Let’s start near the beginning: we have an electrical device known as a “transistor”, which in very simplified terms can be used as an electronically controlled switch, where we have the two ends we want to connected as well as a control input to determine if the ends are connected. We could say that a high voltage causes electricity to flow from end to end while a low one causes the ends to be unconnected. This idea of a switch allows us to actually perform logic operations based on high and low voltages (which we can assign the mathematical values of 1 and 0) when we arrange transistors in a certain way: AND, OR, NOT, XOR, NAND, NOR, XNOR. We call these arrangements “logic gates”, and this serves as a level of abstraction that we have built on top of individual transistors. For example, an AND gate has two inputs, and when both inputs are 1, it outputs a 1, and otherwise outputs a 0 (a la logical AND). This leads us to binary, representation of numbers where each digit can have two different values, 1 or 0. It works just like how we represent base-10 numbers in daily life where each digit can be from 0-9 and represents a power of 10. In binary, each digit can be 1 or 0 and represents a power of 2. By associating a bunch of high/low voltages together, we can represent a number electronically.

With the power of Boolean logic that deals with how math works with where values can be 1 or 0, or “true” and “false”, we can start to produce more and more complex logic equations and implement them by connecting a bunch of logic gates together.
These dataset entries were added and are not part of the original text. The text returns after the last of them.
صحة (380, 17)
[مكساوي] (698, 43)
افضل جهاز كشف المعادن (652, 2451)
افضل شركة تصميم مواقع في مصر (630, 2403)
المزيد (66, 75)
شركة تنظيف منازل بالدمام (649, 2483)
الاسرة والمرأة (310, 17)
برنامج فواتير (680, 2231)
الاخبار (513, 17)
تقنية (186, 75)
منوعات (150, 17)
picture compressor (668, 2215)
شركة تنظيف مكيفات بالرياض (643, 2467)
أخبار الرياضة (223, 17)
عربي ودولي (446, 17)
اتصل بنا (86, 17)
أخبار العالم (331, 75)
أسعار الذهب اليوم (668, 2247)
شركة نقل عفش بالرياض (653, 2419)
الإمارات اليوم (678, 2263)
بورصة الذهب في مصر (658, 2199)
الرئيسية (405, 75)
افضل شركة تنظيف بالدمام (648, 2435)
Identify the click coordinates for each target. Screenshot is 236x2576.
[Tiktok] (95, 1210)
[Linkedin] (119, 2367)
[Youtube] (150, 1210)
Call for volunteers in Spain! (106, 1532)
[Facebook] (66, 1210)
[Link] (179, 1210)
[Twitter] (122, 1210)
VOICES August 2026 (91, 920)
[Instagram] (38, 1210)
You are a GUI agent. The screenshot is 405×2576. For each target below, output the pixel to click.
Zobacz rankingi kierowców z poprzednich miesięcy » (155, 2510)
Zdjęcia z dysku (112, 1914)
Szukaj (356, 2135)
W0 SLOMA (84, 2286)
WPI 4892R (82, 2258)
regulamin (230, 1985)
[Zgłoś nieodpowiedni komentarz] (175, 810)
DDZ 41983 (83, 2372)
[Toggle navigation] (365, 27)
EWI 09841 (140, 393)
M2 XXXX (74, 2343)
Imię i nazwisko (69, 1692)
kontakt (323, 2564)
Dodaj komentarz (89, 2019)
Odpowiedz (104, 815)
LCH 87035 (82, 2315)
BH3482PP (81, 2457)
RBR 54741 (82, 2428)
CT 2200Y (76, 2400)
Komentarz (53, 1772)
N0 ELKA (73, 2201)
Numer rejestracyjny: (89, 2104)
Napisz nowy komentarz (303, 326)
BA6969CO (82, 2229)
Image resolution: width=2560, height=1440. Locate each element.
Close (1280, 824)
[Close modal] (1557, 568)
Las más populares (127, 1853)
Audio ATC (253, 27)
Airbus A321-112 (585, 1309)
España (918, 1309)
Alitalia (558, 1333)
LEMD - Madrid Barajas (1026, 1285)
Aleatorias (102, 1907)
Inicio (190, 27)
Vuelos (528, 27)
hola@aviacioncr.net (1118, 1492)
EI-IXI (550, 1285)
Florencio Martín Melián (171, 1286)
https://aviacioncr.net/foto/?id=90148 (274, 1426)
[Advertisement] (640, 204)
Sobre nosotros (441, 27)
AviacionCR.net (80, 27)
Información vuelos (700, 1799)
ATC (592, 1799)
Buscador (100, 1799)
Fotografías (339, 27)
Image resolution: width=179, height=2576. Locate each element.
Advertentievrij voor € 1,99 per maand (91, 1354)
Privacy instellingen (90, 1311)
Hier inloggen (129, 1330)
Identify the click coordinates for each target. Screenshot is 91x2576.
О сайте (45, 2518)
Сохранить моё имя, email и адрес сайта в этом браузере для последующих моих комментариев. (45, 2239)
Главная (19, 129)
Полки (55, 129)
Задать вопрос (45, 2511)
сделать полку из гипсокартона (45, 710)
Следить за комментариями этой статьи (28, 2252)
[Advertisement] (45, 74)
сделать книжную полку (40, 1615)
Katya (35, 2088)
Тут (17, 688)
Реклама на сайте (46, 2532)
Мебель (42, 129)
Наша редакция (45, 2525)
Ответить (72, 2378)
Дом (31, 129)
We can thus hook together a bunch of gates to do cool stuff, like perform addition. For instance we can represent the addition of two bits X and Y as X XOR Y. But oops, what if we try 1+1? 2 can’t exist in a single digit, so we could have a second output to represent this info known as a carry, which happens when X AND Y. Hooray, we’ve created what is known as a “half adder”! Now if we did multi-digit addition, we could pass that carry onto the next place in addition, and have different kind of adder called a “full adder” that can take the carry of another adder and use it as a 3rd input. All together we can create an adder that can add a group of bits to another one, and thus we have designed a math-performing machine 🙂

A CPU is ultimately made of these logic-performing building blocks that operate off of high/low voltage values which can be grouped together to form numbers (represented in binary) and work off of them.

The other comments covered a good deal of what happens above this at a software level. What software ultimately is a bunch of binary fed into the CPU (or GPU or other computing element). This binary is a sequence of numbers in a format that the CPU is logically designed to recognize and work off of: perhaps the CPU looks at the first 8-bits (aka a byte) and sees that it is the number 13. Perhaps the CPU designer decided that seeing 13 means that the CPU multiplies two values from some form of storage. That number 13 is “decoded” via logic circuits that ultimately lead to pulling values from storage, passing them to more logic circuits that perform multiplication. This format for what certain values mean to a CPU is known as an instruction set architecture (ISA), and serves as a contract between hardware and software. x86/x86_64 and various generations of ARM are examples of ISAs. For example, we see several x86_64 CPUs from Intel and AMD, they might all be implemented differently with different arrangements of logic circuits and implementations of transistors, but they’re still designed to interpret software the same way via the ISA, so code written for x86_64 should be runnable on whatever implements it.

This is an extremely simplified look at how CPUs do what they do, but hopefully it sheds some light on “how” we cross between this world of software and hardware, and what this information means to a computer. Ultimately, it’s all just numbers with special meanings attached and clever use of electronics such as transistors giving us an avenue to perform mathematical operations with electricity. Sorry if it’s a bit rambly; it’s very late where I am and I need to sleep, but I couldn’t help but get excited about this topic.